El carcinoma gástrico (CG) es una enfermedad heterogénea con importante variabilidad interindividual en la respuesta al tratamiento. En los últimos años se han descrito múltiples clasificaciones moleculares que han mostrado una relación variable con el pronóstico de los pacientes.

Materiales y métodos

Revisión de todos los casos de CG diagnosticados en nuestro hospital entre los años 2000-2017. Recogemos datos clínicos e histológicos y clasificamos los casos mediante estudio inmunohistoquímico según la clasificación molecular de Cristecu (Nature, 2015), analizando su significación pronóstica.

Resultados

En dicho periodo se diagnosticaron 206 CG. Los pacientes tenían entre 32 y 91 años (media: 71,19) y eran 54,9% hombres y 45,1% mujeres.
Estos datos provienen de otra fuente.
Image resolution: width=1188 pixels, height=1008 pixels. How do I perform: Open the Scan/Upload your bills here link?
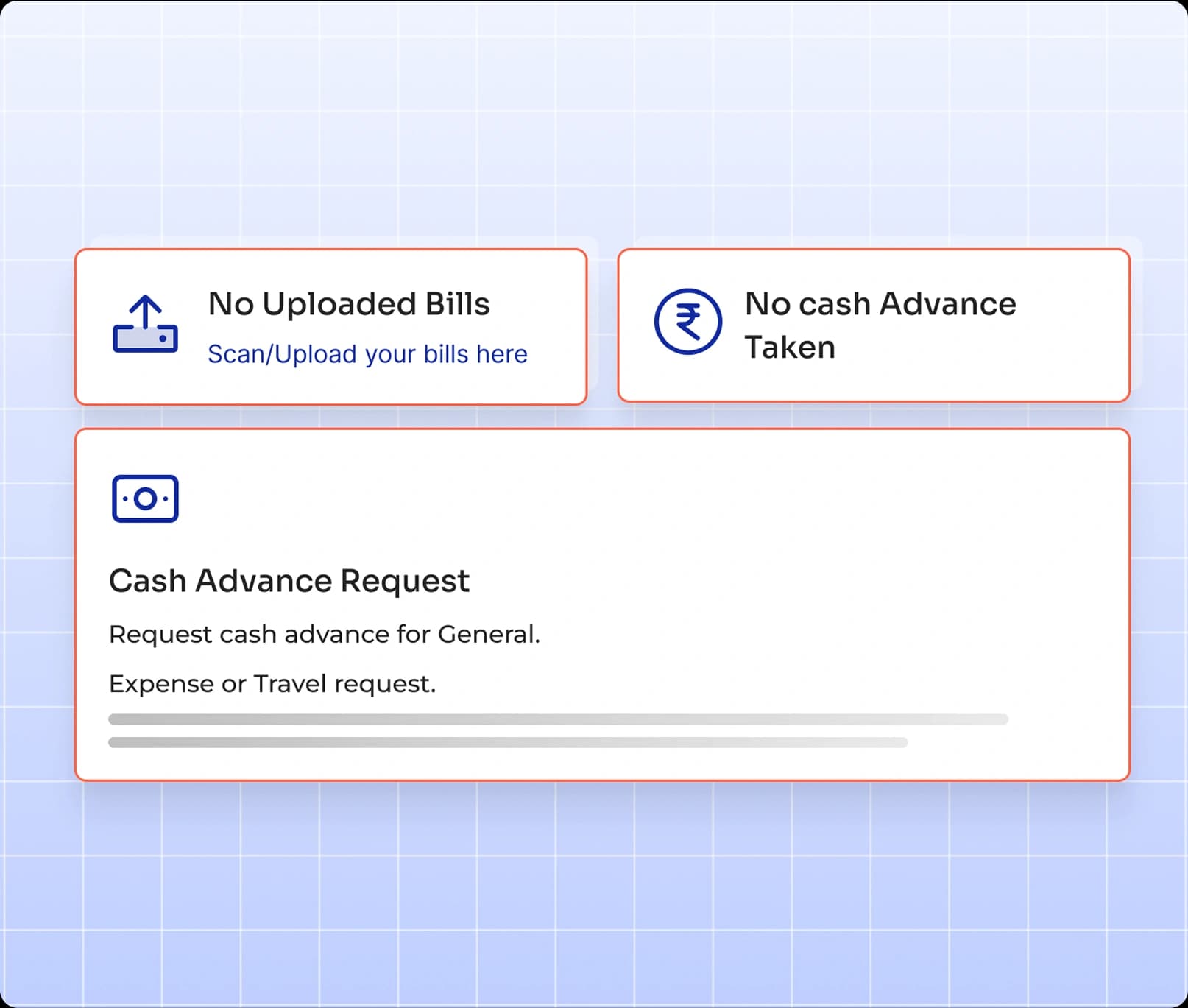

Macroscópicamente el 35,2% de tumores eran fungosos, el 30,6% ulcerativos, el 20,9% polipoides y el 13,3% planos. Se localizaban principalmente en antro (55,6%) y cuerpo (33,6%). En cuanto el tipo histológico, el 56,5% fueron carcinomas tubulares, el 32,5% discohesivos, el 9,5% mixtos y 1,5% mucinosos. El 53,7% de tumores fueron de alto grado y el 46,3% de bajo grado. La mayor parte de CG eran estadio III (40,7%) y II (36,5%). Un 44,1% de pacientes presentó recaídas y un 25,6% murió por el CG. El tiempo medio de supervivencia fue de 49 meses. Aplicando la clasificación molecular de Cristecu, un 44,5% de CG fue tipo 1 (inestabilidad de microsatélites), 37,5% tipo 3 (estable, p53 positivo) 15% tipo 4 (estable, p53 negativo) y 3% tipo 2 (pérdida de E-cadherina). El análisis estadístico (Log Rank) mostró diferencias significativas entre las curvas de supervivencia de los distintos subtipos (p=0,005). El tipo 3 mostró peor pronóstico frente al resto de subtipos, siendo el 1 el de mejor pronóstico.

Conclusiones

La aplicación de nuevas clasificaciones en el CG puede mejorar la estratificación de los pacientes en grupos pronósticos e identificar dianas para futuros tratamientos dirigidos.